Estar satisfeito com o que se tem, no meu entendimento, é uma decorrência de estar-se satisfeito com o que se é. Neste último caso, há duas ordens de ideias: 1 - a pessoa tem consciência de si mesma, conhece os seus limites, sabe das suas condições e onde pode ou não pode chegar, jamais se aventuraria a empreender algo para o que não está preparada, não pretenderá ocupar um espaço onde percebe não se encaixar;  

2 - apesar destas constatações, a pessoa sabe que a vida é ato dinâmico e sugere ações progressivas. Não almejar poder, riqueza, supremacia, não significa ficar estagnado, inerte e improdutivo. Ao contrário, a superação de si mesma deve ser uma constante, sem que isso implique competir com os outros. Uma coisa é não desejar o impossível, outra coisa é ficar de braços cruzados, sem movimentar a inteligência. Não discuto aqui o poder de Deus, que pode dar o mundo a um indivíduo, se quiser. Falo do que esse indivíduo pode ou deve fazer com o que Deus já lhe concedeu.

Para viver bem

Nessa linha de raciocínio, a ideia do simples está ligada a despojamento, desprendimento, desapego, aplicados a uma pessoa responsável, e por consequência, livre. Com estas características é quase certo que o indivíduo seja também humilde. Teremos então aquele que rejeita o desnecessário, o supérfluo, o inútil, por entender que não precisa disso para viver bem. Teremos aquele que aprende a identificar as reais necessidades que atenderão ao padrão de vida que lhe cumpre viver.

Mas, nem sempre é fácil ter-se a consciência das nossas reais necessidades. As escolhas são feitas em função da nossa capacidade de julgar o que é bom para nós. E esse julgamento está sempre pronto a satisfazer as exigências dos defeitos morais que possuímos. Na maioria das vezes o “ego não pensa” nas consequências do que escolhe. Daí surgem as desilusões, decepções e fracassos. E também as dores.

Esse pensamento de Kardec faz toda a diferença

Allan Kardec escreveu em O Evangelho segundo o Espiritismo: “O homem pode abrandar ou aumentar o amargor das suas provas, pela maneira de encarar a vida terrena” (¹). Esse pensamento faz toda a diferença para quem está interessado em ajustar-se às diretrizes divinas com menos sofrimento. Kardec explica melhor: “O resultado da maneira espiritual de encarar a vida é a diminuição de importância das coisas mundanas, a moderação dos desejos humanos, fazendo o homem contentar-se com a sua posição, sem invejar a dos outros, e sentir menos os seus revezes e decepções. Ele adquire, assim, uma calma e uma resignação tão úteis à saúde do corpo como à da alma, enquanto com a inveja, o ciúme e a ambição, entrega-se voluntariamente à tortura, aumentando as misérias e as angústias de sua curta existência”.
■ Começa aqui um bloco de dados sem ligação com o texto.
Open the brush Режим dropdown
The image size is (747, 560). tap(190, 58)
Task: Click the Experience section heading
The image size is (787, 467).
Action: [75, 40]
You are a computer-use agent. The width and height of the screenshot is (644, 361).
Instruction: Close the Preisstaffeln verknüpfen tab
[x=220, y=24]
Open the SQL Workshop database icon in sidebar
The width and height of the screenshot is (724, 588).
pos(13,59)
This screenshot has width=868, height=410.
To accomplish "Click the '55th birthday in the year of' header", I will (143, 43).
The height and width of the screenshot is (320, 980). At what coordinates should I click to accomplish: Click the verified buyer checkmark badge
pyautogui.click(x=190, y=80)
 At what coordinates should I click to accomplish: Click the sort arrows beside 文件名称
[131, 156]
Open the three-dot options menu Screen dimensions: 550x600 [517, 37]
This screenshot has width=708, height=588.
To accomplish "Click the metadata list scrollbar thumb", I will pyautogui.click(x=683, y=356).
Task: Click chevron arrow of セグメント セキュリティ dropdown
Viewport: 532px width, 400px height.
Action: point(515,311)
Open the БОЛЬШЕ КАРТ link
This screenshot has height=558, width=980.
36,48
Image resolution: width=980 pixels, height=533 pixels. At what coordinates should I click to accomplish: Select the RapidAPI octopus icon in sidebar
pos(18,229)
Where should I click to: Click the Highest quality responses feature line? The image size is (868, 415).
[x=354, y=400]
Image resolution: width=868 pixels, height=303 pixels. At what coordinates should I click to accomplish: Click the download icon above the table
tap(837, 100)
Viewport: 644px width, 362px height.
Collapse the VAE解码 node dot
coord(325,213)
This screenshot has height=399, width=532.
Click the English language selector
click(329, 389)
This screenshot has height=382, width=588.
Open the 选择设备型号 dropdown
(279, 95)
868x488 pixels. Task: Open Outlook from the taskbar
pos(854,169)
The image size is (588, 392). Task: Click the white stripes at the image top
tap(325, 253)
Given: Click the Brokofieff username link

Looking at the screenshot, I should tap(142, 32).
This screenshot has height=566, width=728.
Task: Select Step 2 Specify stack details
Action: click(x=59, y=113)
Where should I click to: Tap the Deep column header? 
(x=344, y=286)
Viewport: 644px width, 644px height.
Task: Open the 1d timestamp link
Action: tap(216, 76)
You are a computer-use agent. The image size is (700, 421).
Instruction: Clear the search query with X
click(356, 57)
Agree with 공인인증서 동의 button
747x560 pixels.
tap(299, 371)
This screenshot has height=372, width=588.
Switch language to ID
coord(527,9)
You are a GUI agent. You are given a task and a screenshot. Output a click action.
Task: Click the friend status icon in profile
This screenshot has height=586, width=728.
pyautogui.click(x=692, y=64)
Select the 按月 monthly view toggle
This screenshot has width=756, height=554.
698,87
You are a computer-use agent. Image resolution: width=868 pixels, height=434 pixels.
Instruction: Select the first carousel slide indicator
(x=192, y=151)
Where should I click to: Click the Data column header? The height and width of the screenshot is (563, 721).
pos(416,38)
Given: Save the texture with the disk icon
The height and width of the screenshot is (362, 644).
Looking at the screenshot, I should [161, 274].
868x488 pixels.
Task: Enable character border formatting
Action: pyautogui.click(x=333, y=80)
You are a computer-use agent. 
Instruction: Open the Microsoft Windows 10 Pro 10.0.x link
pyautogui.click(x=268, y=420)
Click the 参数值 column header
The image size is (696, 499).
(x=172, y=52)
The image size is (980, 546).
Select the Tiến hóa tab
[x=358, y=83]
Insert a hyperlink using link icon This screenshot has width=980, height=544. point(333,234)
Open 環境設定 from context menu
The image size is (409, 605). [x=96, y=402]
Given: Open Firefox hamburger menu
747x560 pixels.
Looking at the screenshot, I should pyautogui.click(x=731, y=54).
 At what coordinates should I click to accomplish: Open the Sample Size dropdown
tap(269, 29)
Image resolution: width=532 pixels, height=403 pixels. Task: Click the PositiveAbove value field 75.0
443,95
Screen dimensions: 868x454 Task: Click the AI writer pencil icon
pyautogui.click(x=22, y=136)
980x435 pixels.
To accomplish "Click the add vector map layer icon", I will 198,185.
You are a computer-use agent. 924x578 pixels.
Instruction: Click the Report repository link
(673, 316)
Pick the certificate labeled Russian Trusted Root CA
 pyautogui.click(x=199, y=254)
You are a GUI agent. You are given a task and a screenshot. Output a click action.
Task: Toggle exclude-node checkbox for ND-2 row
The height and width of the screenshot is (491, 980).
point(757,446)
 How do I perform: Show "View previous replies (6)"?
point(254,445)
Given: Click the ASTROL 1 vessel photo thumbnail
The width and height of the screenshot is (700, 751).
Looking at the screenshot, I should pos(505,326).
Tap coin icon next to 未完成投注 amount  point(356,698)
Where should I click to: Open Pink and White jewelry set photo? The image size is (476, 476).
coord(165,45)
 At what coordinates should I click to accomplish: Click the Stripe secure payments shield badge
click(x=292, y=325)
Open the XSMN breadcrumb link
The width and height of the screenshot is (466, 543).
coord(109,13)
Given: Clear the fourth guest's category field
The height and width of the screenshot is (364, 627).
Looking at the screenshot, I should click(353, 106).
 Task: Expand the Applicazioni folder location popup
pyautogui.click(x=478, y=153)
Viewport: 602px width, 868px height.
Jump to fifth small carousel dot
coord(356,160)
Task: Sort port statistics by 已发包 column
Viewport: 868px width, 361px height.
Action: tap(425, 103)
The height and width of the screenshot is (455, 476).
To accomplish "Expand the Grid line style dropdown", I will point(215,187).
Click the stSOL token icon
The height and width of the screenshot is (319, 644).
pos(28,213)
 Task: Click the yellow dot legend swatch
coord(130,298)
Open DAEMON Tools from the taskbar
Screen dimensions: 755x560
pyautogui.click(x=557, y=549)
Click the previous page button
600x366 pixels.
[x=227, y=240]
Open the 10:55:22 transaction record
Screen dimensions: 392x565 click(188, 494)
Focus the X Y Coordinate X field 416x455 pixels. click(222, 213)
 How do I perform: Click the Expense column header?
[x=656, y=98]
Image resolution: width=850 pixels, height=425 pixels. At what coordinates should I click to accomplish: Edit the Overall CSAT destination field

O Espírito Fénelon, um dos colaboradores da constituição da Doutrina Espírita, endossou a afirmação de Kardec ao dizer: “Quantos tormentos, pelo contrário, consegue evitar aquele que sabe contentar-se com o que possui, que vê sem inveja o que não lhe pertence, que não procura parecer mais do que é! (...) Está sempre calmo, porque não inventa necessidades absurdas. A calma em meio das tormentas da vida não será uma felicidade?”(²)

A simplicidade modifica

A ilusão é uma das maiores inimigas do homem. É importante precaver-se de tudo o que ilude, e dessa forma interromper o fluxo que mantém vivo o homem velho que faliu, e que precisa morrer em nós. Só assim nascerá o homem renovado, de mente arejada, consciência limpa, apto a compartilhar a era do Espírito.

A simplicidade modifica, cria um jeito sábio de olhar e de fazer diferente, dá um ganho na vida de quem quer ser mais e melhor, sem se julgar mais e melhor que ninguém.

 

(¹) ESE, capítulo V, item 13, Motivos de resignação. 

(²) ESE, capítulo V, item 23, Tormentos voluntários.

Saiba mais em:

Allan Kardec, O Livro dos Espíritos, livro terceiro, Lei de Conservação.